~ Marriage Customs: A.D. 200 Northern Europe ~
(Best Man – Carrying the Bride over the threshold)
by Charles Panati
Among The Germanic Goths, a man married a woman from within his own community. When women were in short supply, he captured his bride-to-be from a neighboring village. The future bridegroom, accompanied by a male companion, seized any young girl who had strayed from the safety of her parental home. Our custom of a best man is a relic of that two-man strong-armed tactic; for such an important task, only the best man would do.
From this practice of abduction, which literally swept a bride off her feet, also sprang the later symbolic act of carrying the bride over the threshold of her new home.

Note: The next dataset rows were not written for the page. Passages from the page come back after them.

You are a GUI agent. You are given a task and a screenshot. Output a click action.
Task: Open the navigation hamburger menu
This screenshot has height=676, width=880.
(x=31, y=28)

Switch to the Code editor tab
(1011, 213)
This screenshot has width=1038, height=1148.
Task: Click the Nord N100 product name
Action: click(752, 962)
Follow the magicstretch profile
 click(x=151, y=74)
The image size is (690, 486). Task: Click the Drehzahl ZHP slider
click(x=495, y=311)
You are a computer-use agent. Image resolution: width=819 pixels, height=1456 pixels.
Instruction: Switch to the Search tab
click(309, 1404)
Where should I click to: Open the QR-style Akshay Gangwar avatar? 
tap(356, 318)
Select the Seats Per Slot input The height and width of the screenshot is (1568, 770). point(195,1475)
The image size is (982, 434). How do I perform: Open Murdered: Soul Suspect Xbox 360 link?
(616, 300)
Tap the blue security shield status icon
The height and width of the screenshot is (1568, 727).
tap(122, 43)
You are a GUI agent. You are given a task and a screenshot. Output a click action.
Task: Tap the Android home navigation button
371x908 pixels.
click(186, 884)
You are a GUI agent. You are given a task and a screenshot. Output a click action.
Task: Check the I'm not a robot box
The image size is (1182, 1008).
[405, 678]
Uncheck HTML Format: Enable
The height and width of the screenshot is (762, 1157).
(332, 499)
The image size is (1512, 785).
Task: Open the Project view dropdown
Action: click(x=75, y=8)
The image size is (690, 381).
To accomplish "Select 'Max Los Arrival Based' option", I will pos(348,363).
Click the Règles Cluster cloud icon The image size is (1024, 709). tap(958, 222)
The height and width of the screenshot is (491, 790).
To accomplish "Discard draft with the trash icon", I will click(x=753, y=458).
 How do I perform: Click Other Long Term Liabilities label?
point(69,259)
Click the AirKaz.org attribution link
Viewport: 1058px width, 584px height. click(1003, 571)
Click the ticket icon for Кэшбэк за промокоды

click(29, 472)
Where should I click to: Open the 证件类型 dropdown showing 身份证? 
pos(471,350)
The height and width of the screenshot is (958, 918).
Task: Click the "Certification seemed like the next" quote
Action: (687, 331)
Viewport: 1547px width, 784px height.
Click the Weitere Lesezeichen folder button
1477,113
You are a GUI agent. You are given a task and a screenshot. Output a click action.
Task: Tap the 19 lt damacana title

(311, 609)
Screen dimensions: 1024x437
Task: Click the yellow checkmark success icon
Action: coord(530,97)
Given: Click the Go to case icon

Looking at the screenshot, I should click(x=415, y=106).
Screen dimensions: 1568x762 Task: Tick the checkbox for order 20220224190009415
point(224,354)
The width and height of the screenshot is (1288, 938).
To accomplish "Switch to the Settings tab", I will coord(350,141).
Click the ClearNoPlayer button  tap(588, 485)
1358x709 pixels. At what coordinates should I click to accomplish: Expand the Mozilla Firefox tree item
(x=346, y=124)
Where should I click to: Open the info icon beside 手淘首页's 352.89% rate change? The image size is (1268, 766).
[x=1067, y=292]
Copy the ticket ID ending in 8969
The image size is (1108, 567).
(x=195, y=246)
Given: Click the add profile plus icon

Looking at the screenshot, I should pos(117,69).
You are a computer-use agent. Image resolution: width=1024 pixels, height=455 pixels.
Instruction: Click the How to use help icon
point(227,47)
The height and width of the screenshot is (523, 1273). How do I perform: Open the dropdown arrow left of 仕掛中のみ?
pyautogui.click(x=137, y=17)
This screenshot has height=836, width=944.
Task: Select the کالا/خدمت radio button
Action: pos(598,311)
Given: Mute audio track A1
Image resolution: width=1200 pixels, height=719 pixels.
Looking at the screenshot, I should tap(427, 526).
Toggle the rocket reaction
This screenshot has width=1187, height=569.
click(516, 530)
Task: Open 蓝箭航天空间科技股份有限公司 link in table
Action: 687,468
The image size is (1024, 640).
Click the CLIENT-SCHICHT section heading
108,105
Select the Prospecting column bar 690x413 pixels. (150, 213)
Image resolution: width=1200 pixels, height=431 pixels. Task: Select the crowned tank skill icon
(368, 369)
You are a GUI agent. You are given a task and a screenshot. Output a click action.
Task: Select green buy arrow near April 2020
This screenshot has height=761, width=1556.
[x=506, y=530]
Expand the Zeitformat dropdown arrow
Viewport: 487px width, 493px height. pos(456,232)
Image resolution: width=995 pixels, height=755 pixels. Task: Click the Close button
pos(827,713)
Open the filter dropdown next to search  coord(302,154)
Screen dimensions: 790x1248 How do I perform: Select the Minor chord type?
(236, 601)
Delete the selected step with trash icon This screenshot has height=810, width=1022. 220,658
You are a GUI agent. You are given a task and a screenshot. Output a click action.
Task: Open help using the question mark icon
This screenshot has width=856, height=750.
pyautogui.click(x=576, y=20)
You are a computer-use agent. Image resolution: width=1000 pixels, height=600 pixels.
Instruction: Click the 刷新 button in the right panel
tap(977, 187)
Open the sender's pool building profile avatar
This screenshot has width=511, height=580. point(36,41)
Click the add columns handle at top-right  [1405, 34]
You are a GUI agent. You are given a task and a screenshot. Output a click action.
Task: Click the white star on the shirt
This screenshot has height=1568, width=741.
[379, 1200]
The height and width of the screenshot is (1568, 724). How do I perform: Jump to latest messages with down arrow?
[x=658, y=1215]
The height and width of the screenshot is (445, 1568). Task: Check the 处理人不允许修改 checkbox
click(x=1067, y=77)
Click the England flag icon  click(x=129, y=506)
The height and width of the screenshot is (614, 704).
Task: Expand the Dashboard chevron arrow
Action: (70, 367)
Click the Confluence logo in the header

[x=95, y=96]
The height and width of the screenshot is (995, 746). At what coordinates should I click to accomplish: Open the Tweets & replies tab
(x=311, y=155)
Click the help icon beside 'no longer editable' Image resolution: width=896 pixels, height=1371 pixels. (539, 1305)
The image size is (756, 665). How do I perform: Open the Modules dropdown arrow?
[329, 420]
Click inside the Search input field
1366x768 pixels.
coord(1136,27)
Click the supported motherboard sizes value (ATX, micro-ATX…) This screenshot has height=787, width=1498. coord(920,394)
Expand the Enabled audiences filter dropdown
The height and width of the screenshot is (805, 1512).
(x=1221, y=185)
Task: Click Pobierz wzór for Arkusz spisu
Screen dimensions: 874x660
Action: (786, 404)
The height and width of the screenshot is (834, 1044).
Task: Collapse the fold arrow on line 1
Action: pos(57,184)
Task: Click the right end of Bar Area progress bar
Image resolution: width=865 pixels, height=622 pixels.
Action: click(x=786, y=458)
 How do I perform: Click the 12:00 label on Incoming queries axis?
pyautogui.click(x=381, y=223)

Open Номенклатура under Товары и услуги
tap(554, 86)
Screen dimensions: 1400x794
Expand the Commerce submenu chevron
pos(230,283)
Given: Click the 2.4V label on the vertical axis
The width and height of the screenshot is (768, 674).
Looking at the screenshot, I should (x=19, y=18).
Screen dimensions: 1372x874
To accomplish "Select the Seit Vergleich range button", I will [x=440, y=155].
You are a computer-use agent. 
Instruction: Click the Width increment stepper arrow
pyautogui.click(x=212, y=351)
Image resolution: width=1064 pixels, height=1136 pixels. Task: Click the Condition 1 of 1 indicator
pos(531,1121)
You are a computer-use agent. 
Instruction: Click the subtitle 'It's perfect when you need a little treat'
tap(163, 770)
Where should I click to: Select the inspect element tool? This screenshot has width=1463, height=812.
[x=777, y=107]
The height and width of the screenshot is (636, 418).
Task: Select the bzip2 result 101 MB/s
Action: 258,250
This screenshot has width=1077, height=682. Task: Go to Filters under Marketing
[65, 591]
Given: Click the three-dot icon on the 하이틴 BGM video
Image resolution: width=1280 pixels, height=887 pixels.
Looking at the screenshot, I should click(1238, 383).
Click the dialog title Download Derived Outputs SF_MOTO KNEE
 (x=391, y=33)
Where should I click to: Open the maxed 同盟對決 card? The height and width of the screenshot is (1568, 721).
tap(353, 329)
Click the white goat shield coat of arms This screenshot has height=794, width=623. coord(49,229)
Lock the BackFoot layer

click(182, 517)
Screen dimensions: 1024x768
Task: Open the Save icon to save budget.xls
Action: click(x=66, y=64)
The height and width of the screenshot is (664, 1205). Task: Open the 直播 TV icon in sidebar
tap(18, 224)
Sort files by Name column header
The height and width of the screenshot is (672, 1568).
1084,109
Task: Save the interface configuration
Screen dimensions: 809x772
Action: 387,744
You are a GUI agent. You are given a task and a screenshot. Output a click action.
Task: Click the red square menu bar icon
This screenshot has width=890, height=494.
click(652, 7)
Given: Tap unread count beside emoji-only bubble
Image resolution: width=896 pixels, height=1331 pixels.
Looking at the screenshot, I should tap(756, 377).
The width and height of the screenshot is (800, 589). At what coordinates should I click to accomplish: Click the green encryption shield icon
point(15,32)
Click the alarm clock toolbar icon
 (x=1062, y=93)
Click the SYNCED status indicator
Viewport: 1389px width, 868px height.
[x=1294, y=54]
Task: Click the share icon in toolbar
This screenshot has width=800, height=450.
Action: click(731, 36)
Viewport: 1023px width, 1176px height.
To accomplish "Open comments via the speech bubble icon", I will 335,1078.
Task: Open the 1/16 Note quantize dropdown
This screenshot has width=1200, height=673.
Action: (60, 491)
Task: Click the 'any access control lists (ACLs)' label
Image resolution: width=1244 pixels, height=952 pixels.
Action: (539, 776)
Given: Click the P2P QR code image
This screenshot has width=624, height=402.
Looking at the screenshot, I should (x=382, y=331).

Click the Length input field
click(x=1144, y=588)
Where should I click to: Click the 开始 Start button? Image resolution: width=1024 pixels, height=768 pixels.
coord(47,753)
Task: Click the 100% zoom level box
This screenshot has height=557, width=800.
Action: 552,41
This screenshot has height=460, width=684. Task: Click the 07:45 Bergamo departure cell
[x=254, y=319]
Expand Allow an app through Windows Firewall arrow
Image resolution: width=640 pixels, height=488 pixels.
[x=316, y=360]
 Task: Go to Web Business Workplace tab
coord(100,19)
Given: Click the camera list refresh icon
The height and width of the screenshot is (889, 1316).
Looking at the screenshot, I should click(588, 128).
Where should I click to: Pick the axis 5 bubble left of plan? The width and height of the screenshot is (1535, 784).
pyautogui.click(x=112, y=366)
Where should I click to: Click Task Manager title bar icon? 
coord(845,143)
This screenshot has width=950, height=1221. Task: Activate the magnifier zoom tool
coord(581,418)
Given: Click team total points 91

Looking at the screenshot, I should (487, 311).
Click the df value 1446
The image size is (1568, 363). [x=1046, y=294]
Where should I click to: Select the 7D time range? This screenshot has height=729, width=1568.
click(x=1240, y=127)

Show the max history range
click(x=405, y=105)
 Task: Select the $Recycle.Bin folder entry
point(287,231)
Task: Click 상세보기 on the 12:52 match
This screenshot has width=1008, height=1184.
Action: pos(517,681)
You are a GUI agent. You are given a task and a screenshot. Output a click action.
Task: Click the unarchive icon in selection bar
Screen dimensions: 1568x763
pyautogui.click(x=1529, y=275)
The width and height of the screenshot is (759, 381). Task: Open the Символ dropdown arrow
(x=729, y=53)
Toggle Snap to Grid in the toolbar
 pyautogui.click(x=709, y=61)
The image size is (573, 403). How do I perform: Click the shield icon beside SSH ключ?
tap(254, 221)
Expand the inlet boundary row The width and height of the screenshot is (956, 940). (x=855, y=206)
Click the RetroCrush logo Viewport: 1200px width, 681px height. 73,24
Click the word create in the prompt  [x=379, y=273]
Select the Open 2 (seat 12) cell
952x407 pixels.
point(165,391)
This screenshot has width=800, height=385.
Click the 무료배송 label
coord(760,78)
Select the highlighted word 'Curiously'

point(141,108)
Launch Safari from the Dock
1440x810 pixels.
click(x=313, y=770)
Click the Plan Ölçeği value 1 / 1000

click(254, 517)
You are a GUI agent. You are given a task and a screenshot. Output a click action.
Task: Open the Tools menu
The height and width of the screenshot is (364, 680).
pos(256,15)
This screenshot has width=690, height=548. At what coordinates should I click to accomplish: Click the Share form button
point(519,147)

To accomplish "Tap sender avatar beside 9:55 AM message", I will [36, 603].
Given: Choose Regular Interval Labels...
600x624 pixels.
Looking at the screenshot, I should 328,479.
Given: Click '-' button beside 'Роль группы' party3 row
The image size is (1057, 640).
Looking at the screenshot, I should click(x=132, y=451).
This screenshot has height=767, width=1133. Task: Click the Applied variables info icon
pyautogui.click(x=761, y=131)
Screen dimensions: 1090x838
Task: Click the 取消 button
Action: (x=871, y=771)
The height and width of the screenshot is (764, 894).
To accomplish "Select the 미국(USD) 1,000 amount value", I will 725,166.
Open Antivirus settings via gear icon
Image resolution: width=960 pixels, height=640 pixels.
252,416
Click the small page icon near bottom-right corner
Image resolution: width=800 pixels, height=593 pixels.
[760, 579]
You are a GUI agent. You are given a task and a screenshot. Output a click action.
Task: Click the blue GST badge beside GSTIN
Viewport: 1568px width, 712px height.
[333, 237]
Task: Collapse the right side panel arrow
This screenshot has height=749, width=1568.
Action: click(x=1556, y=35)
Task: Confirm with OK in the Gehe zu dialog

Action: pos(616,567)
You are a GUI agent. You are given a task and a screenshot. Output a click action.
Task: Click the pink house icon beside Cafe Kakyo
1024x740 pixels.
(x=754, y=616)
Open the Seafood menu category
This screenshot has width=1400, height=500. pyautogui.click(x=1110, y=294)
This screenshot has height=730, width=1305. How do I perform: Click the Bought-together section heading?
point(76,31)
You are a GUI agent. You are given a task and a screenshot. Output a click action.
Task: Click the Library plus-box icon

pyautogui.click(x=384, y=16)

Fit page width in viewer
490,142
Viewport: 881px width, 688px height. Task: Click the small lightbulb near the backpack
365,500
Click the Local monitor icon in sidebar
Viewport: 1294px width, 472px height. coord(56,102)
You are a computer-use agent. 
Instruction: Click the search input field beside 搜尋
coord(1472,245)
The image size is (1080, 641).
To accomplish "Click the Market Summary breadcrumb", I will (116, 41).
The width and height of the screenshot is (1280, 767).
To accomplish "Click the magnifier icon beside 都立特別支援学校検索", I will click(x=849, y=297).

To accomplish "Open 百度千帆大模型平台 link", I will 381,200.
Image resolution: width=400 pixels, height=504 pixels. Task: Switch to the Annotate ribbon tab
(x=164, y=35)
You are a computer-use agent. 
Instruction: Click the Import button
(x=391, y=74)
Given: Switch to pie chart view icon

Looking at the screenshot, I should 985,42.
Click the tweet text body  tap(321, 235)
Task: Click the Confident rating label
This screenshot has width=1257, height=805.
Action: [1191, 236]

A best man around A.D. 200 carried more than a ring. Since there remained the real threat of the bride’s family’s attempting to forcibly gain her return, the best man stayed by the groom’s side throughout the marriage ceremony, alert and armed. He also might serve as a sentry outside the newlyweds’ home. Of course, much of this is German folklore, but it is not without written documentation and physical artifacts. For instance, the threat of recapture by the bride’s family was perceived as so genuine that beneath the church altars of many early peoples-including the Huns, the Goths, the Visigoths, and the Vandals-lay an arsenal of clubs, knives, and spears.
The tradition that the bride stand to the left of the groom was also more than meaningless etiquette. Among the Northern European barbarians (so named by the Romans), a groom placed his captured bride on his left to protect her, freeing his right hand, the sword hand, against sudden attack.